I did not notice it happening, the sneaky way your mental health starts writing your biography without permission. Suddenly your story is not about what you love or dream of or build; it is about what you survive. And survival, while noble, was never meant to be a full-time identity.

So where does self-awareness end and self-definition begin? Is it the same place where I end and where my mental health begins? I wish I knew.

What I do know is mirrors can be tricky things. They can show you everything except the parts you actually need to see. One morning I looked in a mirror and was startled to see I had started mistaking my coping mechanisms for my character. I had stopped saying what I liked and started saying what I survived. Somewhere, my hobbies turned into self-preservation habits, and my routines became rituals of control. It is a strange way to live, always translating your personality through the lens of recovery. It makes me wonder who I would be if my healing finally turned into healed.

Because who am I without my mental health struggles? And, scarier still: would I even like her? When what causes you pain has been in your life for so long to the extent it becomes part of your identity, it gives you a reason for why you are the way you are. It becomes your constant, and losing it feels like losing a part of yourself. Yet underneath all that pain is a person who wants to be known. Not as symptoms. Not as survival. Just as someone trying her best to come home to herself.

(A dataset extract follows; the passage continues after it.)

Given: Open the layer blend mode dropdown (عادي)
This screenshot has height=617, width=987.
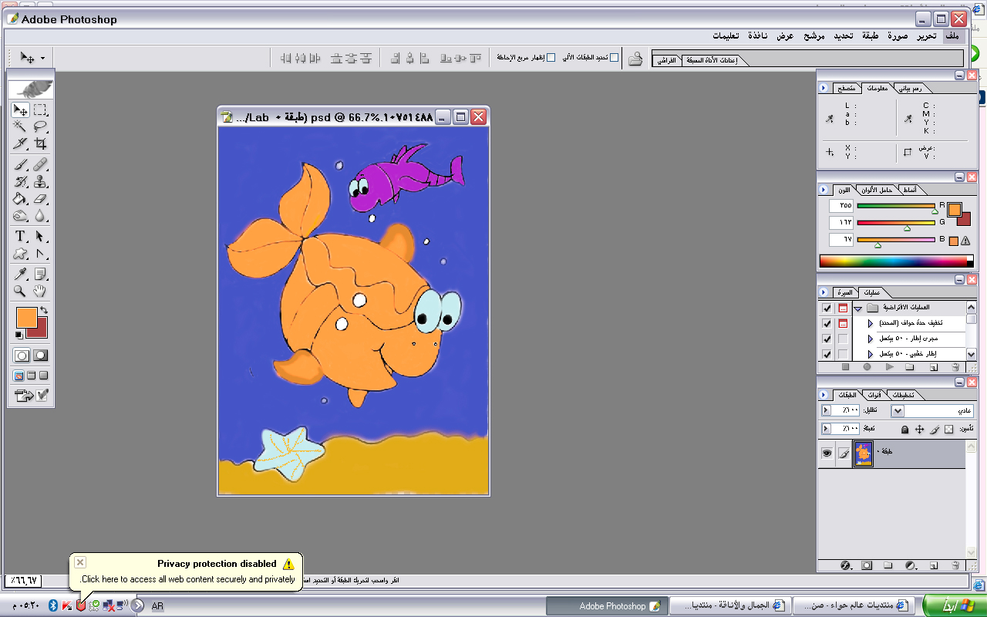Looking at the screenshot, I should [x=898, y=411].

But then there are the small, quiet moments. The kind where you catch yourself laughing, a real laugh, and you realise it has been days since your brain bullied you. Or you finish something you have been avoiding and think, “Oh. Maybe I can actually do things.”

They are small, but they are proof. Proof that you exist outside of your mental health struggles. Proof that the “you” beneath all the noise in your mind still lives here. These small wins do not cancel out the hard stuff. Instead, they show that identity is not erased by mental health, but revealed through it.

You are not your worst thoughts. You are not your hardest days. You are not the diagnosis that tries to claim your name. You are a flawed, resilient work in progress. And progress does not always look like peace. Sometimes it looks like persistence: showing up, trying again, keeping faith.

So, how do you separate your identity from your mental health? Maybe you do not slice it cleanly. Maybe you just remember that you contain multitudes and learn to hold both, gently. Maybe you just learn to coexist and say:

I am not my thoughts.
I can hold both joy and anxiety in the same breath.
I am not my diagnosis. I can have a diagnosis and still have a personality.
I am a person who has mental health struggles, not a mental health struggle pretending to be a person.

Some days, coexistence looks like therapy. Other days, it is a nap. Or journaling. Or crying. Whatever it is that teaches you peace is more important than being perceived. Because maybe the separation between where you end and where your mental health begins is not about pushing your struggles away. In fact, maybe separation is not the point after all. Maybe softness is.

So yes, sometimes my mental illnesses still RSVP to the party uninvited. I cannot always separate the two — the me and the mess — but I am learning to choose who gets to lead the dance.